2.8.8 lncRNA ENST00000433673LI 等[44]发现3种候选 lncRNAs，即 ENST00000414116、ENST00000433673 和ENST00000448179，其在正常患者的子宫内膜组织中均高表达。通过生信分析结果表明，lncRNA ENST00000433673 的靶基因与生物黏附有关。进一步的研究发现，靶基因整合素亚单位αL（ITGAL）和相互作用的细胞间黏附分子1（ICAM1）在正常人子宫内膜组织和子宫内膜上皮细胞（EEC）中高表达。ICAM1 是靶基因ITGAL 相互作用的mRNA，为胚胎着床的重要调节因子。

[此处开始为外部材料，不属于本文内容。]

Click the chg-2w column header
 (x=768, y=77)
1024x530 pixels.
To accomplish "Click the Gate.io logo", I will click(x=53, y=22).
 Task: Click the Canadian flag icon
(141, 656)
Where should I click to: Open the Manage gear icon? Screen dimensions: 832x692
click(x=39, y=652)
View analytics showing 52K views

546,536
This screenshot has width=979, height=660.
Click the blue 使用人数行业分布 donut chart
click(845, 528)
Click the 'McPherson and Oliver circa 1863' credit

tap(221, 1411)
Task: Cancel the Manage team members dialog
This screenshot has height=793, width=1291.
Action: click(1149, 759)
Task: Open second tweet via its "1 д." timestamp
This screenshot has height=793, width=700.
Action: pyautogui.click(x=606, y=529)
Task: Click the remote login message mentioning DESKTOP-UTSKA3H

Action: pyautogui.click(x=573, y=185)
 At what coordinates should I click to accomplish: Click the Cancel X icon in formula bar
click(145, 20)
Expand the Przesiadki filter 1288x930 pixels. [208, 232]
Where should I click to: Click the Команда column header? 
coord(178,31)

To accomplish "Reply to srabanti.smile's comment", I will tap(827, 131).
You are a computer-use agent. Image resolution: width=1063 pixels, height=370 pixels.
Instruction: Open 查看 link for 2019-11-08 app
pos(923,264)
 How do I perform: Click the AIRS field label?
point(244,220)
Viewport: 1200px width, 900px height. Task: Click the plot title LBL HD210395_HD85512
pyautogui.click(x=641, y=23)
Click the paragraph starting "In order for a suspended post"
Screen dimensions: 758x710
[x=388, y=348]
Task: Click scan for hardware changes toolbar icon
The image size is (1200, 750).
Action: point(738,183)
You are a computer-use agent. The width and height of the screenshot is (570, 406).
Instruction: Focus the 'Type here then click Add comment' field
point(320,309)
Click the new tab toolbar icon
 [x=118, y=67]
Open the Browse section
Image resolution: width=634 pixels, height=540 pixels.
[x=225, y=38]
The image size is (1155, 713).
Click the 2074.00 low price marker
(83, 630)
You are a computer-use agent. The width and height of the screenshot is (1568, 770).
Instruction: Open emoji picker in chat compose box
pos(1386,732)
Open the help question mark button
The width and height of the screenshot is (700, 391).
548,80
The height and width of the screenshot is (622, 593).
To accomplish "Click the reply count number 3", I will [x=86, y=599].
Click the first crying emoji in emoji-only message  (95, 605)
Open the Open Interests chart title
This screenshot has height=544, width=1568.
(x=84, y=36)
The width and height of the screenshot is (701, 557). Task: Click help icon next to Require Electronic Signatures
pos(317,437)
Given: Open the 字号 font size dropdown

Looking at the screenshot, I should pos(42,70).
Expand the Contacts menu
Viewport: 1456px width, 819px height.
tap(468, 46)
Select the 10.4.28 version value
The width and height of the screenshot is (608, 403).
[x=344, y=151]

最后得出结论lncRNA ENST00000433673 可介导靶基因IT‐GAL 的高表达，从而促进相互作用的ICAM1 的表达和EEC 的黏附，从而促进胚胎与母体之间的黏附和植入。

3 小结

lncRNAs 在子宫内膜异位症中的研究表明，lncRNAs 对子宫内膜异位症产生诸多方面的影响，如子宫内膜异位症细胞的增殖、侵袭、转移、凋亡、自噬等。由于近年来高通量测序和基因芯片技术的不断地提高，lncRNAs 在子宫内膜异位症发病机制中的作用还有待进一步深入研究。随着lncRNAs 的研究深入，其有望成为诊断、治疗或评估患者预后的潜在靶点，为提高育龄期子宫内膜异位症妇女的生活质量具有非常高的临床价值。